_Exercise requirements_: Transcribe the records word for word, leaving nothing out.

_Provided information_:

== == ==

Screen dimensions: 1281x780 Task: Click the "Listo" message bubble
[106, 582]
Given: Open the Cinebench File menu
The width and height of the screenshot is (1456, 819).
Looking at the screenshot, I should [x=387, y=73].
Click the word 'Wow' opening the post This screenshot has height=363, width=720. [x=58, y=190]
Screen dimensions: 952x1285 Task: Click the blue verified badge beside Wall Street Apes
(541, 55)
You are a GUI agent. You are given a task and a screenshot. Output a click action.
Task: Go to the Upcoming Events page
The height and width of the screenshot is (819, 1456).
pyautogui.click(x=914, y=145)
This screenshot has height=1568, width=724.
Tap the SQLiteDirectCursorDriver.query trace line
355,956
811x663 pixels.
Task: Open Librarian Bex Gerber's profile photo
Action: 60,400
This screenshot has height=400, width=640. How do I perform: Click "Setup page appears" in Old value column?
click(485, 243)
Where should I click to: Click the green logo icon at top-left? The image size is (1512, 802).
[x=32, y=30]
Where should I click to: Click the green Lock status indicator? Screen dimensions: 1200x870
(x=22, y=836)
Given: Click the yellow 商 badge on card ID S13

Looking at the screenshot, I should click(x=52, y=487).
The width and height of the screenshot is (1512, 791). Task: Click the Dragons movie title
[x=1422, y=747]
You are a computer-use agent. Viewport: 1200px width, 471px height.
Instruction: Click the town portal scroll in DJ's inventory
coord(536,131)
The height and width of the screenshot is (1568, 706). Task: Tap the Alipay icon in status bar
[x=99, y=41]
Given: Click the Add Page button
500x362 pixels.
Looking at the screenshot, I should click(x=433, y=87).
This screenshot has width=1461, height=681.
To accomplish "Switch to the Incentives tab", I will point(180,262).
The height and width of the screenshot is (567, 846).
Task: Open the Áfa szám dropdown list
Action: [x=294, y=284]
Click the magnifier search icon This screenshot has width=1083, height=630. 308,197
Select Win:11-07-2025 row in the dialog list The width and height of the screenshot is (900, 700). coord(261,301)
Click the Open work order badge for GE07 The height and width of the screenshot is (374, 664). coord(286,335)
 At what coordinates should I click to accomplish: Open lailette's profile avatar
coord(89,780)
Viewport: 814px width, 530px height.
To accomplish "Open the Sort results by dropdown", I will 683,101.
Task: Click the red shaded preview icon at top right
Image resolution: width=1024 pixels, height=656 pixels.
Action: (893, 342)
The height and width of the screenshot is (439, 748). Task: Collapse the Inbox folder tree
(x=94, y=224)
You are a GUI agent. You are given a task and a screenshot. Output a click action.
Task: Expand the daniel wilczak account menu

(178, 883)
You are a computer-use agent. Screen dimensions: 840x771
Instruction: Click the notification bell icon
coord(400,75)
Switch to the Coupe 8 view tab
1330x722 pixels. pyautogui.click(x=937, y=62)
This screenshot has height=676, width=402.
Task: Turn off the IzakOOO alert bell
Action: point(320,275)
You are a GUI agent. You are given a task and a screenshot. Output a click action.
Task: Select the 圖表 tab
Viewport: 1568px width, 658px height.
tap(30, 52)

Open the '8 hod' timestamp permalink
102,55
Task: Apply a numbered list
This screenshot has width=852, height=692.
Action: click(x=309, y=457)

== == ==

_Exercise result_:
Screen dimensions: 1281x780 Task: Click the "Listo" message bubble
[106, 582]
Given: Open the Cinebench File menu
The width and height of the screenshot is (1456, 819).
Looking at the screenshot, I should [x=387, y=73].
Click the word 'Wow' opening the post This screenshot has height=363, width=720. [x=58, y=190]
Screen dimensions: 952x1285 Task: Click the blue verified badge beside Wall Street Apes
(541, 55)
You are a GUI agent. You are given a task and a screenshot. Output a click action.
Task: Go to the Upcoming Events page
The height and width of the screenshot is (819, 1456).
pyautogui.click(x=914, y=145)
This screenshot has height=1568, width=724.
Tap the SQLiteDirectCursorDriver.query trace line
355,956
811x663 pixels.
Task: Open Librarian Bex Gerber's profile photo
Action: 60,400
This screenshot has height=400, width=640. How do I perform: Click "Setup page appears" in Old value column?
click(485, 243)
Where should I click to: Click the green logo icon at top-left? The image size is (1512, 802).
[x=32, y=30]
Where should I click to: Click the green Lock status indicator? Screen dimensions: 1200x870
(x=22, y=836)
Given: Click the yellow 商 badge on card ID S13

Looking at the screenshot, I should click(x=52, y=487).
The width and height of the screenshot is (1512, 791). Task: Click the Dragons movie title
[x=1422, y=747]
You are a computer-use agent. Viewport: 1200px width, 471px height.
Instruction: Click the town portal scroll in DJ's inventory
coord(536,131)
The height and width of the screenshot is (1568, 706). Task: Tap the Alipay icon in status bar
[x=99, y=41]
Given: Click the Add Page button
500x362 pixels.
Looking at the screenshot, I should click(x=433, y=87).
This screenshot has width=1461, height=681.
To accomplish "Switch to the Incentives tab", I will point(180,262).
The height and width of the screenshot is (567, 846).
Task: Open the Áfa szám dropdown list
Action: [x=294, y=284]
Click the magnifier search icon This screenshot has width=1083, height=630. 308,197
Select Win:11-07-2025 row in the dialog list The width and height of the screenshot is (900, 700). coord(261,301)
Click the Open work order badge for GE07 The height and width of the screenshot is (374, 664). coord(286,335)
 At what coordinates should I click to accomplish: Open lailette's profile avatar
coord(89,780)
Viewport: 814px width, 530px height.
To accomplish "Open the Sort results by dropdown", I will 683,101.
Task: Click the red shaded preview icon at top right
Image resolution: width=1024 pixels, height=656 pixels.
Action: (893, 342)
The height and width of the screenshot is (439, 748). Task: Collapse the Inbox folder tree
(x=94, y=224)
You are a GUI agent. You are given a task and a screenshot. Output a click action.
Task: Expand the daniel wilczak account menu

(178, 883)
You are a computer-use agent. Screen dimensions: 840x771
Instruction: Click the notification bell icon
coord(400,75)
Switch to the Coupe 8 view tab
1330x722 pixels. pyautogui.click(x=937, y=62)
This screenshot has height=676, width=402.
Task: Turn off the IzakOOO alert bell
Action: point(320,275)
You are a GUI agent. You are given a task and a screenshot. Output a click action.
Task: Select the 圖表 tab
Viewport: 1568px width, 658px height.
tap(30, 52)

Open the '8 hod' timestamp permalink
102,55
Task: Apply a numbered list
This screenshot has width=852, height=692.
Action: click(x=309, y=457)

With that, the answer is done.